YOUR GOAL: Could you return the Mumbai travel post below word for word, from its title through the last line?

More Mumbai
Authored By Brian
The rest of my first day in India included some walking about (including a second trip to the train station to finish my rail tickets where two guys tried for 15 minutes to convince me with stories of hardship that I should buy them shoe shine boxes).
In the Fort area, the former Prince of Wales museum resides in an interesting domed building. Former because, in-line with changing British names back to their Indian predecessors (Mumbai instead of Bombay, etc), now it has a 37-syllable Indian name. The free audio guide was narrated very well and highlighted a number of pieces I would have otherwise skipped over. An ivory jewelry box may be the highlight of the building. Thin sheets of ivory were intricately carved creating a see-through container that almost looked translucent. Each face had a unique geometric design.
There was an incongruous section of large format European paintings and a very cool collection of Hindu sculptures of Shiva, Vishnu and Ganesh. I will admit I do not have the best memory but when each god can have 10-15 different incarnations and names, it makes it really hard to keep track. Further confusing the matter is that Hindus consider Buddha as one of their gods but Buddhists reject this. Having typed that, I suppose that’s a lot like Jesus and the Jews.
Afterwards I walked to the Gateway of India and sat in the small park in front of the gate. This truly giant arch was supposed to be a symbol of British power but only a few years after its completion the British left India in a ceremony through this gate when India gained its independence.

RECORD EXCERPTS:
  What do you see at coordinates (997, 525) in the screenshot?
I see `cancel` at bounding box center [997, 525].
* * *
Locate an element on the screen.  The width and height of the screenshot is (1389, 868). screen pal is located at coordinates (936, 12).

RIGHT ANSWER:
More Mumbai
Authored By Brian
The rest of my first day in India included some walking about (including a second trip to the train station to finish my rail tickets where two guys tried for 15 minutes to convince me with stories of hardship that I should buy them shoe shine boxes).
In the Fort area, the former Prince of Wales museum resides in an interesting domed building. Former because, in-line with changing British names back to their Indian predecessors (Mumbai instead of Bombay, etc), now it has a 37-syllable Indian name. The free audio guide was narrated very well and highlighted a number of pieces I would have otherwise skipped over. An ivory jewelry box may be the highlight of the building. Thin sheets of ivory were intricately carved creating a see-through container that almost looked translucent. Each face had a unique geometric design.
There was an incongruous section of large format European paintings and a very cool collection of Hindu sculptures of Shiva, Vishnu and Ganesh. I will admit I do not have the best memory but when each god can have 10-15 different incarnations and names, it makes it really hard to keep track. Further confusing the matter is that Hindus consider Buddha as one of their gods but Buddhists reject this. Having typed that, I suppose that’s a lot like Jesus and the Jews.
Afterwards I walked to the Gateway of India and sat in the small park in front of the gate. This truly giant arch was supposed to be a symbol of British power but only a few years after its completion the British left India in a ceremony through this gate when India gained its independence.